Monday, Jul. 15, 1935
Processors' Revolt
When President Roosevelt impulsively followed up the Supreme Court's Schechter case decision by hinting that AAA might go the way of NRA, alert processing taxpayers began a scramble to the courts. By this week that scramble had become a stampede. Headed by Minneapolis' General Mills, Inc., world's biggest grain millers, and Manchester, N.H.'s Amoskeag Manufacturing Co., world's biggest cotton cloth manufacturers, no less than 117 potent processors had filed suits for recovery of taxes paid or for injunctions against collection of taxes due. With some $10,000,000 in taxes already involved, new suits were piling up at the rate of about five per day.

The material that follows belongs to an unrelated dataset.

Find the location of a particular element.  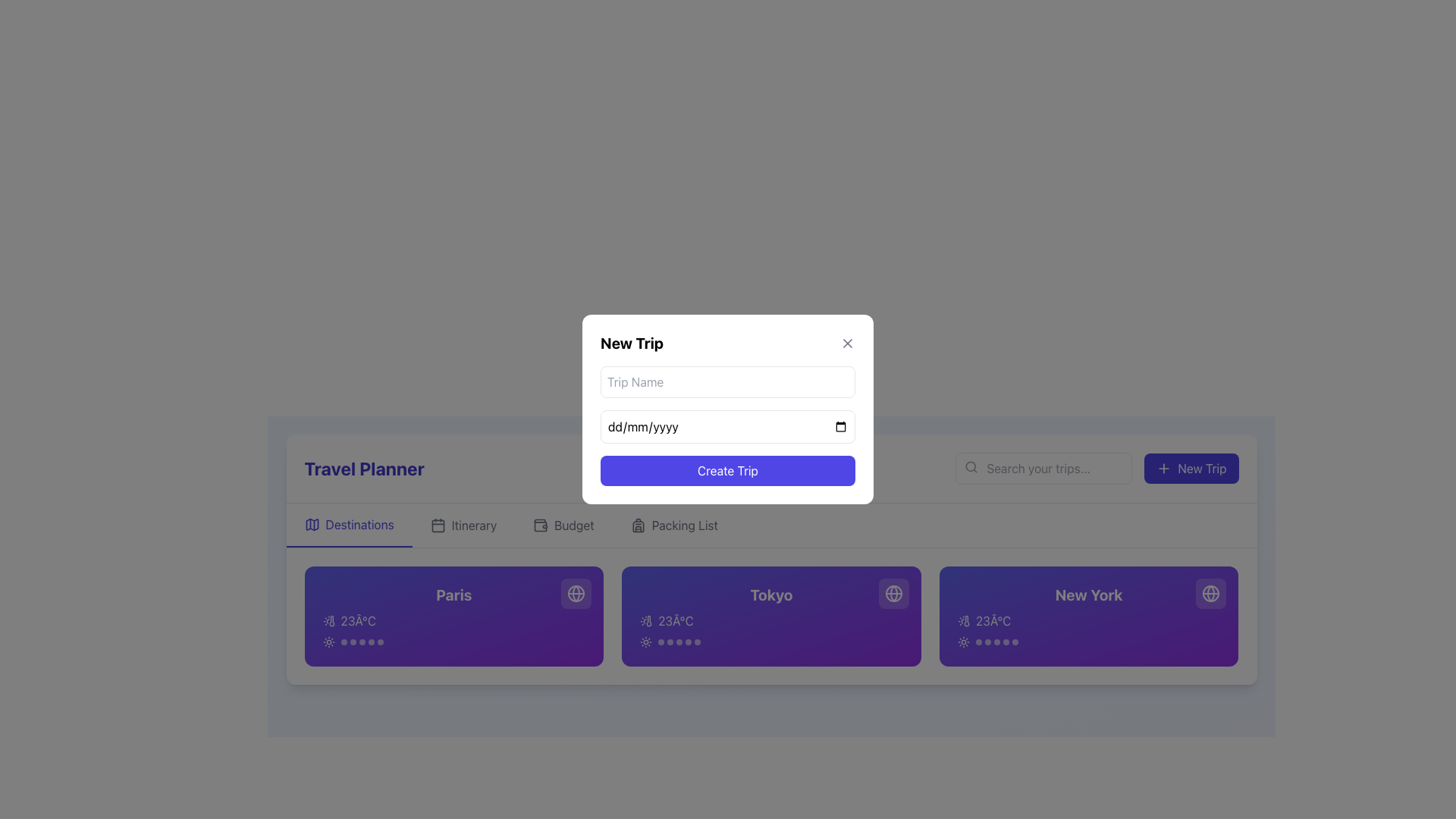

the clickable card representing the destination Tokyo, which is the middle card in a three-column grid layout is located at coordinates (771, 617).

Several Federal judges, notably Alabama's famed William Irwin ("Unconstitutional") Grubb, had granted the taxpayers' petitions.
Purpose of the suits was plain. AAAmendments, already passed by the House, were scheduled to reach the Senate floor this week. On the theory that processors regularly pass the taxes along to consumers, the Amendments would outlaw all suits for tax refunds even if the Supreme Court should declare AAA unconstitutional. Thus taxes paid previous to the Amendments' passage are supposedly down the hatch to stay. Only recourse for the processor was to hold out on his taxes, let the Government go into court and try to force a collection.

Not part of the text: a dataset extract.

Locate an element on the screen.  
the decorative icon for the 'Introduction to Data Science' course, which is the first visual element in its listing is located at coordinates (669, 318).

But the New Deal, determined to have its taxes whether they are constitutional or not, had no intention of letting rebels off so easily as that. Some Federal courts have granted temporary injunctions against tax collections only on condition that the disputed taxes be placed in their custody. Last week AAA Solicitor Seth Thomas declared that on passage of the AAAmendments all pending tax suits will be thrown out of court and all taxes in the court's custody will pass automatically to the Government.
Notable last week were two specific complaints against AAA. With the processing tax on hogs shooting up from an original 50-c- per cwt. to the present $2.25, Manhattan's Hygrade Food Products Corp. has paid $5,128,869 in processing taxes since November 1933. Petitioning last week for an injunction against collection of $1,771,177 more in taxes due, Hygrade declared that the tax now comprises 47% of its yearly operating cost, takes 21% of its revenue from the sale of meat products. Sales have plummeted because of resulting higher prices and Hygrade felt itself on the verge of destruction.

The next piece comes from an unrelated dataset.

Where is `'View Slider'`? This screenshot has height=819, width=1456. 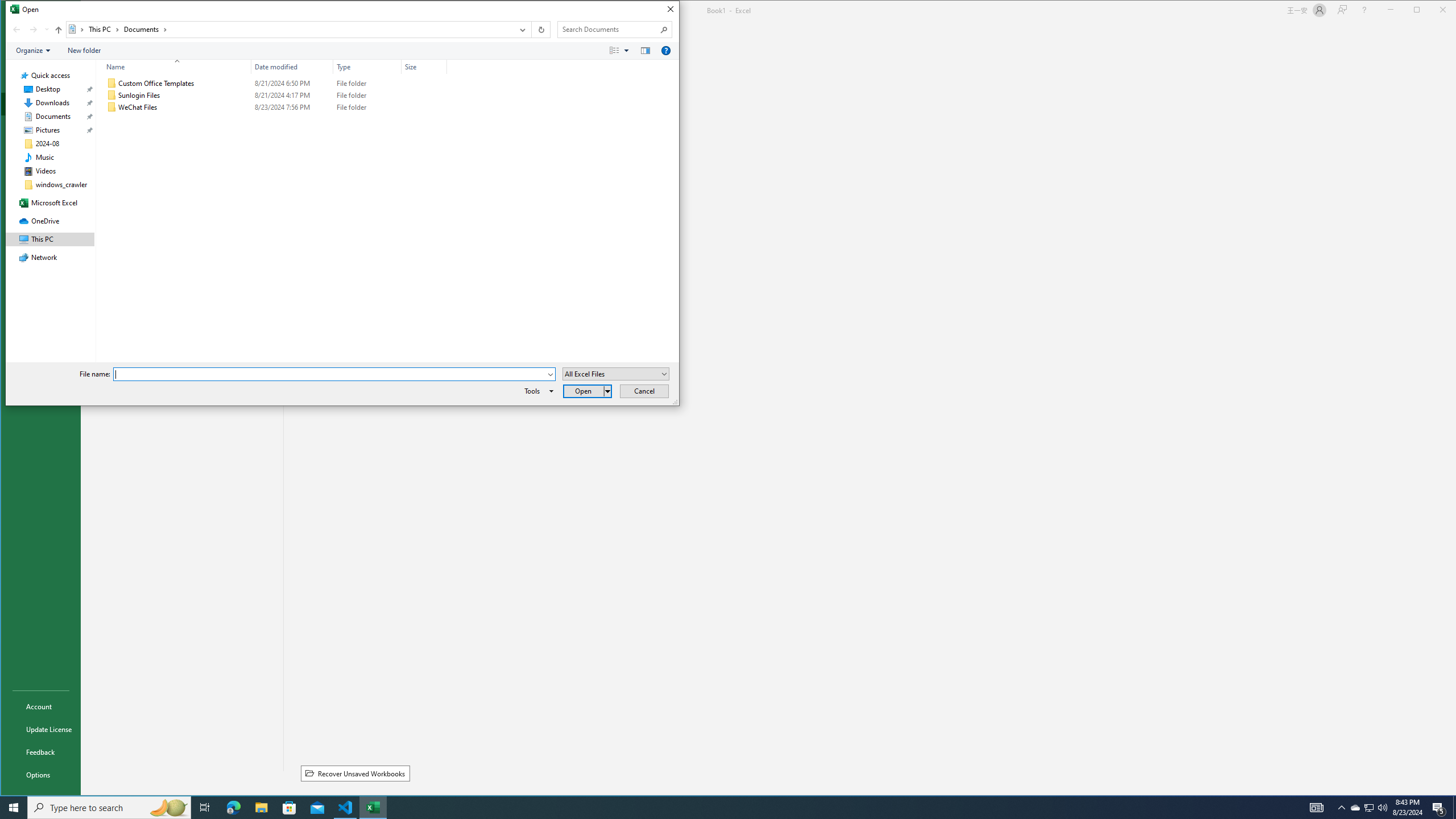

In 1932 tobacco was selling at 10-c- per lb. An AAA processing tax kited it to 21-c- per lb. That was the price agreed upon as giving tobacco-growers pre-War parity. In expounding the processing tax to Congress, Secretary Wallace had declared that "once pre-War parity is reached, the tax is completely removed." But tobacco is now selling at 27-c- per lb. and AAA is still levying its processing tax. Thus to the Senate Committee on Agriculture & Forestry last fortnight complained S. Clay Williams, board vice chairman of R. J. Reynolds Tobacco Co. (Camels), onetime chairman of NIRB.
Reminded of his earlier statements that AAA was strictly an emergency measure, Secretary Wallace weaseled: "This emergency may be very long. We have taken the position that the processing taxes are the farmers' tariff and that they must remain in effect so long as industrial tariffs remain. Foreign purchasing power must increase vastly before the emergency is over."